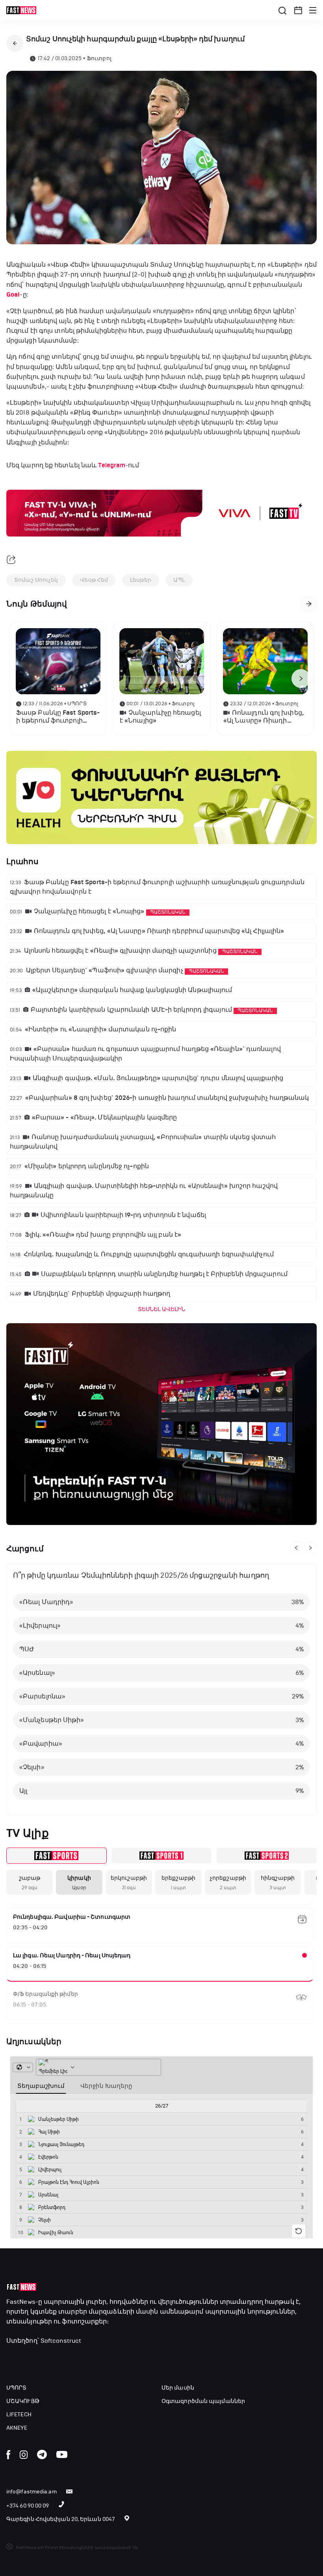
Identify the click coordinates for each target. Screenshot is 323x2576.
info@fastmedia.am (31, 2491)
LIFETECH (19, 2414)
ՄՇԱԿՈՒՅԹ (22, 2401)
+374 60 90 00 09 (27, 2505)
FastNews (20, 2301)
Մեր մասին (178, 2387)
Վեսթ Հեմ (94, 580)
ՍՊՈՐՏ (16, 2387)
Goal (13, 295)
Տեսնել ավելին (161, 1309)
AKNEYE (17, 2428)
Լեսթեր (140, 580)
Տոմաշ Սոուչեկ (36, 580)
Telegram (111, 465)
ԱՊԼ (179, 580)
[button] (298, 10)
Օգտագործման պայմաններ (203, 2401)
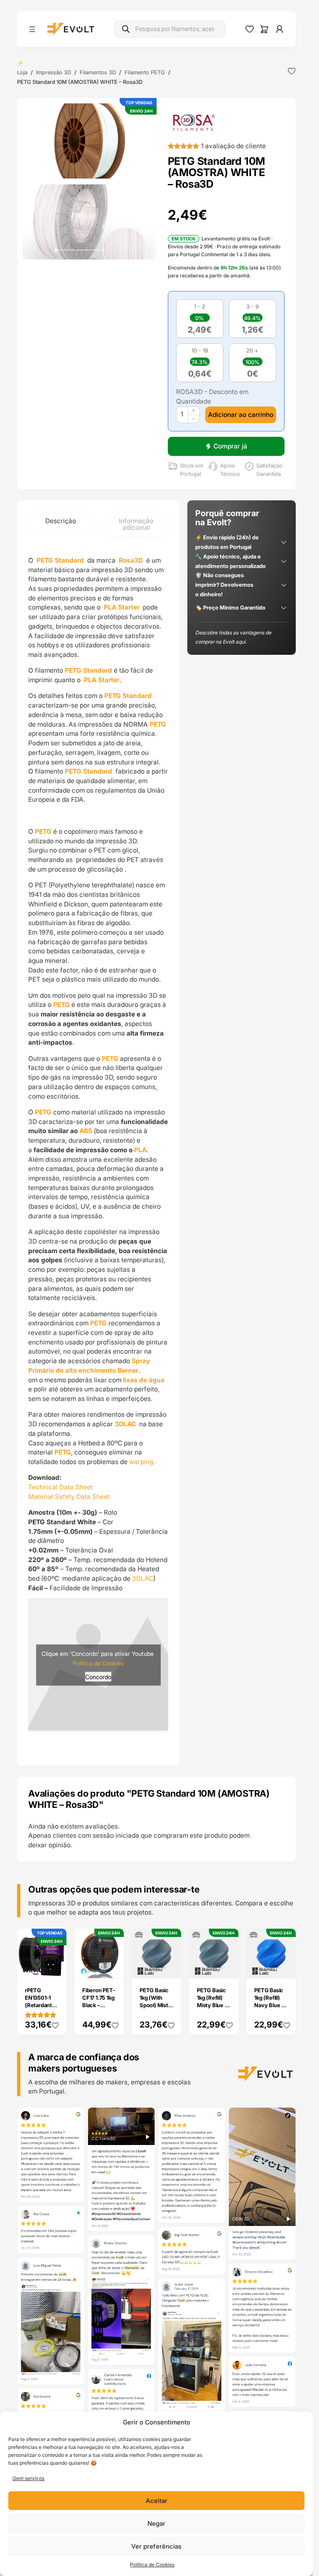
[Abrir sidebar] (32, 29)
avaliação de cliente (233, 146)
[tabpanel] (98, 1136)
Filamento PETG (145, 72)
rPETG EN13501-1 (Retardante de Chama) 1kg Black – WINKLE (40, 1979)
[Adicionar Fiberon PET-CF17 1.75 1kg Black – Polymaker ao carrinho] (112, 1936)
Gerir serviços (28, 2478)
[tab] (60, 521)
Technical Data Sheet (60, 1487)
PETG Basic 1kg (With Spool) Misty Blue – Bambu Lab (156, 1975)
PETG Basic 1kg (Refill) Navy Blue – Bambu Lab (269, 1971)
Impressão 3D (53, 72)
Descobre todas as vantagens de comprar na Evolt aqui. (233, 637)
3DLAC (142, 1578)
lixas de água (143, 1380)
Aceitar (156, 2501)
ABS (85, 1131)
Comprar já (230, 446)
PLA (140, 1150)
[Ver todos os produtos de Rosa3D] (194, 122)
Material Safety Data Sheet (69, 1497)
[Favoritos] (249, 29)
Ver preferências (156, 2546)
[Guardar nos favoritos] (291, 71)
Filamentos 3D (98, 72)
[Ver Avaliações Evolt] (156, 2300)
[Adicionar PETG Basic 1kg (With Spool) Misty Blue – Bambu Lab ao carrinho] (169, 1936)
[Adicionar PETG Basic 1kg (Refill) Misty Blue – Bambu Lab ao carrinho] (227, 1936)
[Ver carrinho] (264, 29)
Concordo (98, 1661)
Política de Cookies (152, 2564)
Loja (22, 72)
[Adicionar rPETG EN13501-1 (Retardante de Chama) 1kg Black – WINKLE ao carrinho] (54, 1936)
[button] (89, 141)
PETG (158, 724)
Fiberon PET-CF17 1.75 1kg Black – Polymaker (98, 1971)
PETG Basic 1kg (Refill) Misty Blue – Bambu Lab (212, 1971)
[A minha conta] (280, 29)
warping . (143, 1462)
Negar (156, 2523)
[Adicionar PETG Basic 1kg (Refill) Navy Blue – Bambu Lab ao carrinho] (284, 1936)
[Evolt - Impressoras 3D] (70, 29)
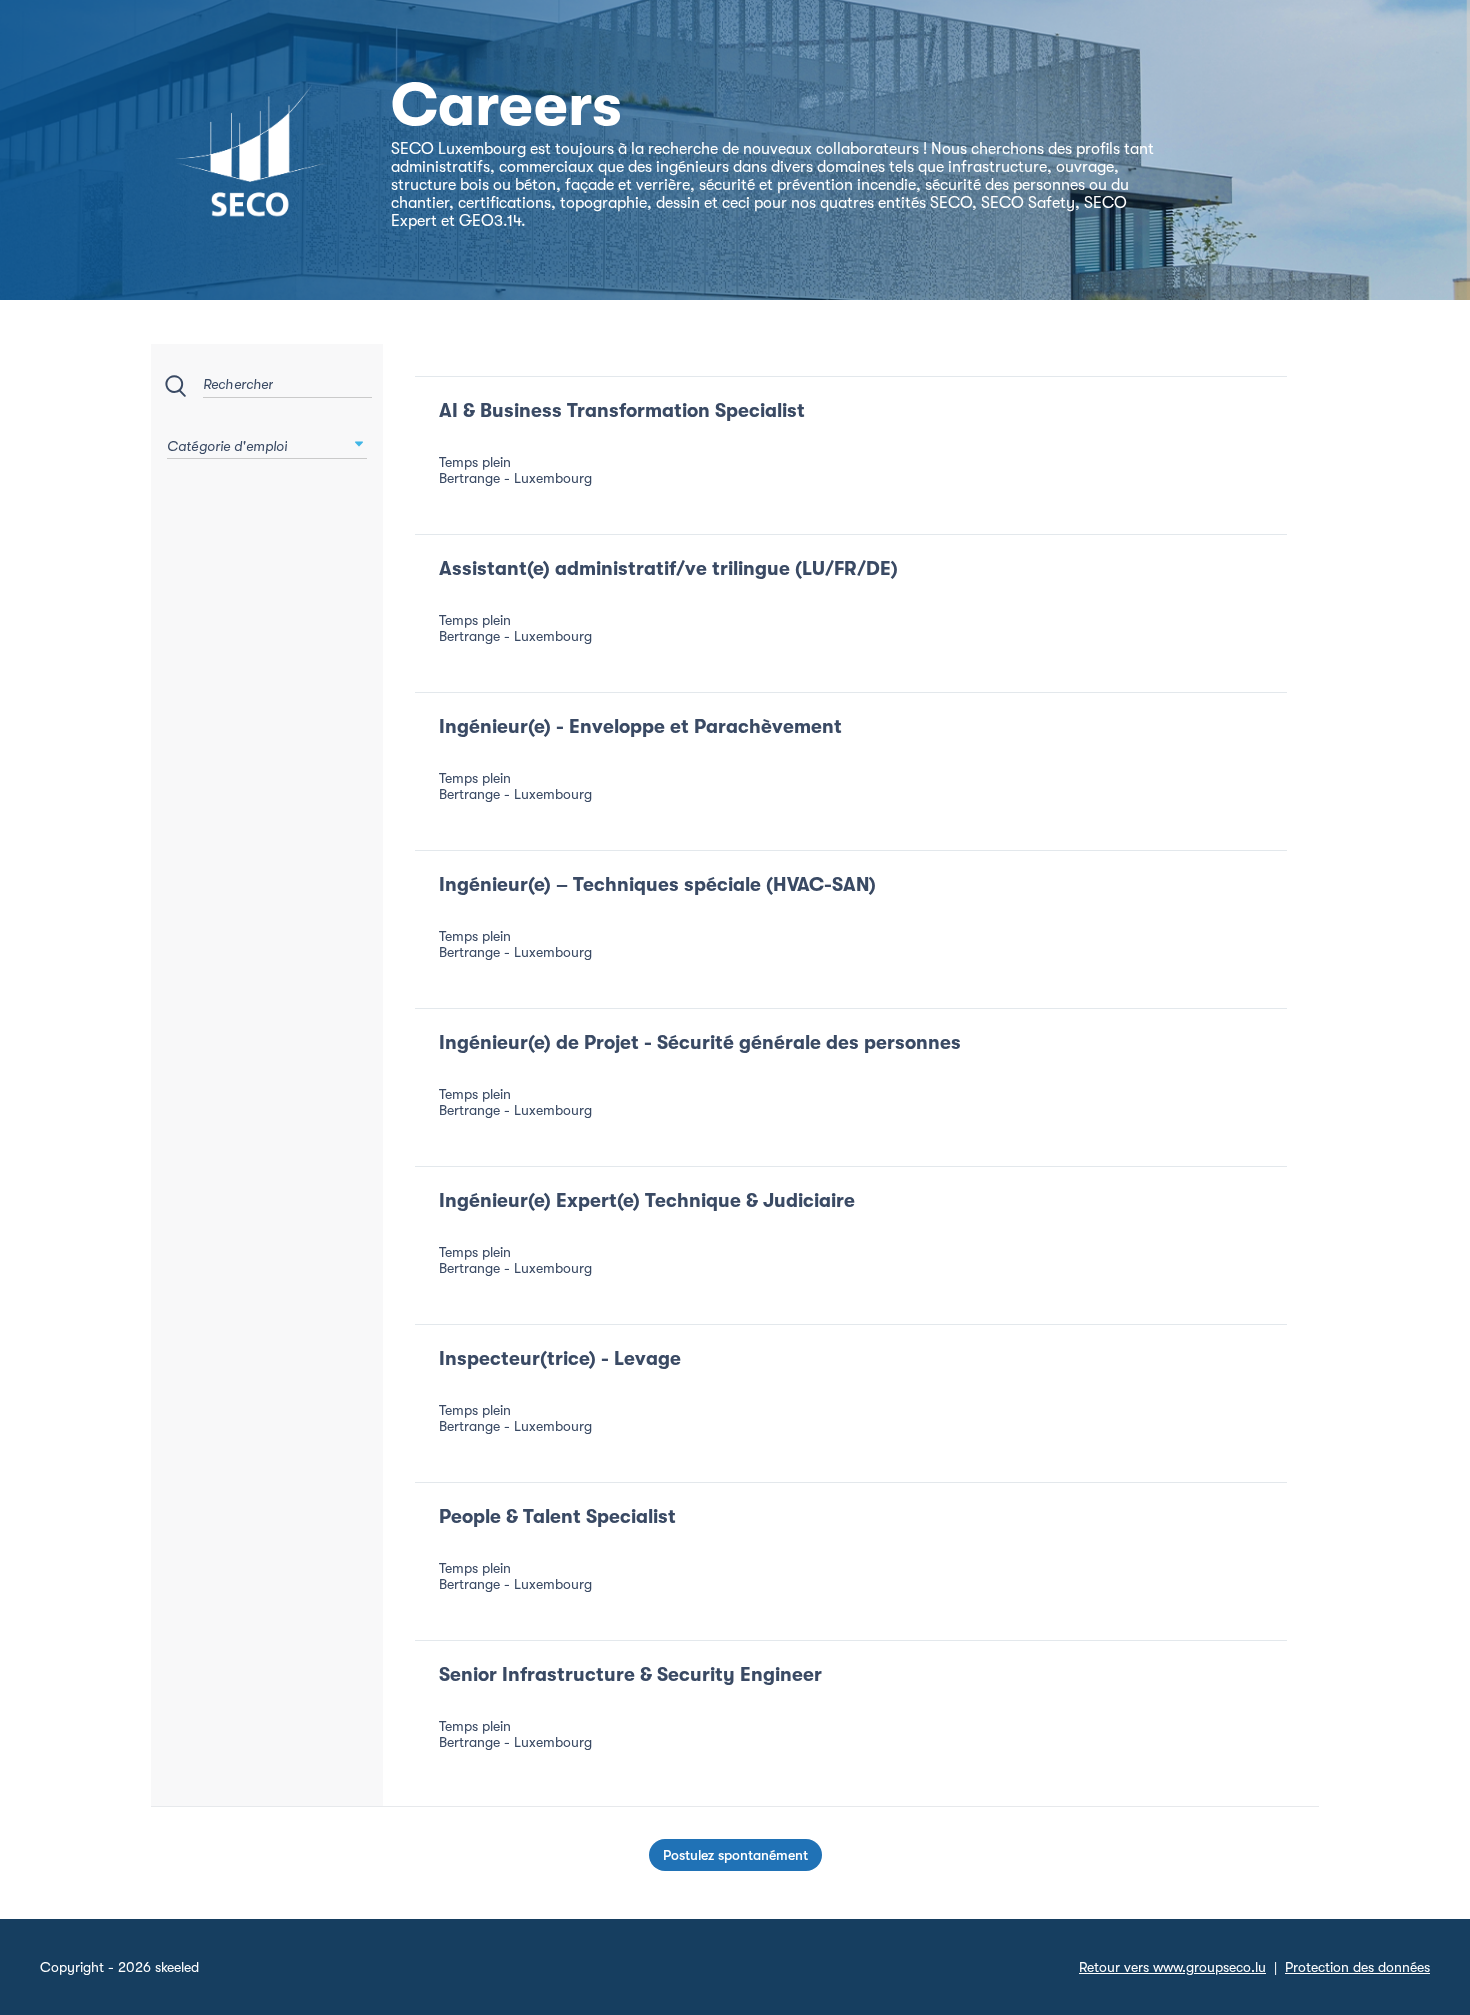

--------------------------------

→ ACTION ITEM
This task calls for the lines from the line holding "[button] (89, 141)" through the last line above, restated word for word with both ends included and the pictures dropped.

→ ANSWER AREA
[button] (89, 141)
PETG (158, 724)
Fiberon PET-CF17 1.75 1kg Black – Polymaker (98, 1971)
PETG Basic 1kg (Refill) Misty Blue – Bambu Lab (212, 1971)
[A minha conta] (280, 29)
warping . (143, 1462)
Negar (156, 2523)
[Adicionar PETG Basic 1kg (Refill) Navy Blue – Bambu Lab ao carrinho] (284, 1936)
[Evolt - Impressoras 3D] (70, 29)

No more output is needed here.